Nella sent. n. 10 /2010 la Corte ha sindacato la legittimità costituzionale di norme “preordinate ‘al soddisfacimento delle esigenze prioritariamente di natura alimentare e successivamente anche energetiche e sanitarie dei cittadini meno abbienti’” e miranti a ‘soccorrere le fasce deboli di popolazione in stato di particolare bisogno’” (la c.d. “social card”) (commi 29 e 32 dell’art. 81 legge 6 agosto 2008, n. 133, di conversione in legge, con modificazioni, del decreto-legge 25 giugno 2008, n. 112, recante disposizioni urgenti per lo sviluppo economico, la semplificazione, la competitività, la stabilizzazione della finanza pubblica e la perequazione tributaria). Perciò tali norme, rileva la Corte, in quanto “preordinate ad alleviare una situazione di estremo bisogno e di difficoltà nella quale versano talune persone, mediante l’erogazione di una prestazione che non è compresa tra quelle assicurate dal sistema previdenziale e da quello sanitario”, delineano “un intervento di politica sociale attinente all’ambito materiale dell’assistenza e dei servizi sociali, oggetto di una competenza residuale regionale (per tutte, sentenze n. 168 e n. 124 del 2009; sentenze n. 168 e n. 50 del 2008). La finalità delle disposizioni impugnate e l’ambito sul quale esse incidono non consentono, tuttavia, di ritenere vulnerati i parametri costituzionali evocati dalle ricorrenti e di negare il potere del legislatore statale di realizzare l’intervento in esame”. Infatti, la previsione di cui all’art. 117, II c., lett. m), Cost., che attribuisce allo Stato in via esclusiva la “determinazione dei livelli essenziali delle prestazioni concernenti i diritti civili e sociali che devono essere garantiti su tutto il territorio nazionale”, “si riferisce alla fissazione dei livelli strutturali e qualitativi di prestazioni che, concernendo il soddisfacimento di diritti civili e sociali, devono essere garantiti, con carattere di generalità, a tutti gli aventi diritto (ex plurimis, sentenze n. 322 del 2009; n. 168 e n. 50 del 2008); dunque essa può essere invocata in relazione a specifiche prestazioni delle quali le norme statali definiscono il livello essenziale di erogazione (sentenze n. 328 del 2006, n. 285 e n. 120 del 2005, n. 423 del 2004).
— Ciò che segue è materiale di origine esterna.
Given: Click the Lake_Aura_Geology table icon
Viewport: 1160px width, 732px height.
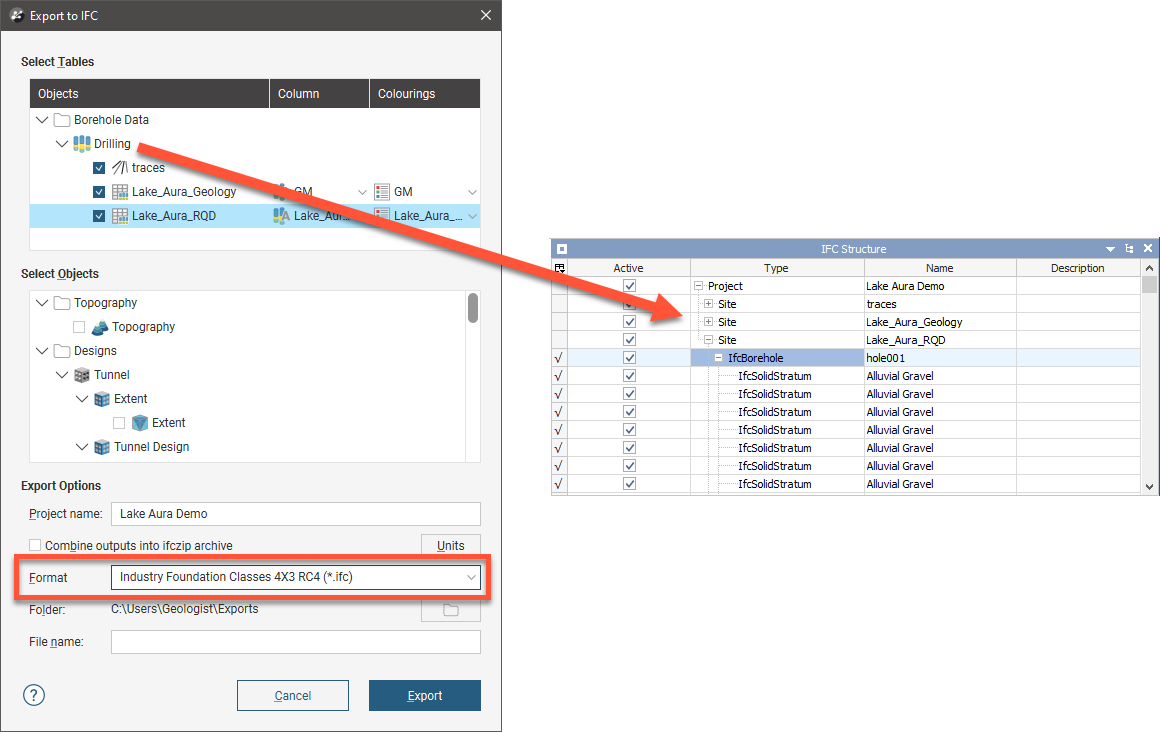Looking at the screenshot, I should (119, 192).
Secondo la giurisprudenza di questa Corte, con tale titolo di legittimazione è stato attribuito al legislatore statale ‘un fondamentale strumento per garantire il mantenimento di una adeguata uniformità di trattamento sul piano dei diritti di tutti i soggetti, pur in un sistema caratterizzato da un livello di autonomia regionale e locale decisamente accresciuto’ (sentenza n. 134 del 2006). Non si tratta, infatti, di una ‘materia’ in senso stretto, bensì di una competenza trasversale, idonea cioè ad investire tutte le materie, rispetto alle quali il legislatore statale deve poter predisporre le misure necessarie per attribuire a tutti i destinatari, sull’intero territorio nazionale, il godimento di prestazioni garantite come contenuto essenziale di tali diritti, senza che la legislazione regionale possa limitarle o condizionarle (sentenze n. 322 del 2009 e n. 282 del 2002).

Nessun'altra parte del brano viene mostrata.